Lilly has dropped the prices of its most commonly prescribed insulins by 70 percent in the US and is expanding a program to immediately cap patient out-of-pocket costs at $35 per month. Its unbranded insulin lispro injection will cost $25 per vial – which will be less than the price of a Humalog vial in 1999. The price of Humalog will be reduced by 70 percent in Q4 of 2023. Lilly is also launching a Lantus biosimilar, which will be priced 78 percent lower than Lantus. 

In a statement, Lilly Chair and CEO David A Ricks issued what sounds like a challenge to other insulin manufacturers: “We are driving for change in repricing older insulins, but we know that 7 out of 10 Americans don’t use Lilly insulin. We are calling on policymakers, employers and others to join us in making insulin more affordable.”

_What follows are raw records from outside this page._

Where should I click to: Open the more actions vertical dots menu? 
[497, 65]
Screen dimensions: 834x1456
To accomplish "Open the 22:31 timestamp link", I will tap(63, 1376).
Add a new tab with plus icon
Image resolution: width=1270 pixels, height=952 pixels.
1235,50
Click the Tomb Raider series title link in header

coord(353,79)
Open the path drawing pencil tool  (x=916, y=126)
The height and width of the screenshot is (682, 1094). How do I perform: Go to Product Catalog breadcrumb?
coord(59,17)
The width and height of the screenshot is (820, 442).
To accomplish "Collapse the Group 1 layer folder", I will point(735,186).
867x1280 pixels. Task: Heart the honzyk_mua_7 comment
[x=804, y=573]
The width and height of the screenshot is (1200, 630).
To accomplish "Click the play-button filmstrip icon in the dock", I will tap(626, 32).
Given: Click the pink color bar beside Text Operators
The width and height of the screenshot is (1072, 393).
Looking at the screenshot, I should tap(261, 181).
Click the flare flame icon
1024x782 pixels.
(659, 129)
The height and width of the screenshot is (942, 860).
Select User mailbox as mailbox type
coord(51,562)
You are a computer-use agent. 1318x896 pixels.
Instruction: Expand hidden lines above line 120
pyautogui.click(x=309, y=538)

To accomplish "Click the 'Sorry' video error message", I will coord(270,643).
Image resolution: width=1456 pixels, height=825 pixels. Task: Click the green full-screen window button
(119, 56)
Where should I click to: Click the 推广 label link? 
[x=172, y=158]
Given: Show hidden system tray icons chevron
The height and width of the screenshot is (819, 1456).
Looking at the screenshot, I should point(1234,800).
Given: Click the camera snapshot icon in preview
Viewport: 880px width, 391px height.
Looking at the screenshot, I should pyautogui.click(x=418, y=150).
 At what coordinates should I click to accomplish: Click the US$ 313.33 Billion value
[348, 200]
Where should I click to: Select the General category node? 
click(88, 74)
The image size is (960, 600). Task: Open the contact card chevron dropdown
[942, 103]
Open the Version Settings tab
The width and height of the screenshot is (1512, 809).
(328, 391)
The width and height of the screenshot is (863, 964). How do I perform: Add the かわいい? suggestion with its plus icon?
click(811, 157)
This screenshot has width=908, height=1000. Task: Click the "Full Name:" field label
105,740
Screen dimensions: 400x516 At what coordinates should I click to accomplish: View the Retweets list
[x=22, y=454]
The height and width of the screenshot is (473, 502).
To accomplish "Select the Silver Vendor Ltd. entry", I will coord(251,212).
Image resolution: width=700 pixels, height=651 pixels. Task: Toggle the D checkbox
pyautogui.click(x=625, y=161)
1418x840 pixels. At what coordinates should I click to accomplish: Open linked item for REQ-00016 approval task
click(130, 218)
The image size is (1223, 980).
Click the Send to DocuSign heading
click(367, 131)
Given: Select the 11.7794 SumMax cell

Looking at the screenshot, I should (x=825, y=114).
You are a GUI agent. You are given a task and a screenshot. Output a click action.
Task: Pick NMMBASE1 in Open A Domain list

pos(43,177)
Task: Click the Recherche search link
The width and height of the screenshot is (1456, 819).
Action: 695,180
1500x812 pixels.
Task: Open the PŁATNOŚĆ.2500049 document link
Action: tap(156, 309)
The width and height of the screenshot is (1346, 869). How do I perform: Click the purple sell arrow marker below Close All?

And certainly the pressure is now on for Novo Nordisk and Sanofi to similarly reduce their insulin prices. Bernie Sanders has written letters to both companies to ask if they would be lowering the cost of insulin. The letters state: “Insulin is not a new drug. It was discovered 100 years ago by Canadian scientists who sold the patent rights of insulin for just $1 because they wanted to save lives, not make pharmaceutical executives extremely wealthy. And yet, as a result of unacceptable corporate greed, the price of insulin has gone up by over 1,000 percent since 1996 causing 1.3 million people with diabetes to ration insulin last year, while your companies made billions of dollars in profits.”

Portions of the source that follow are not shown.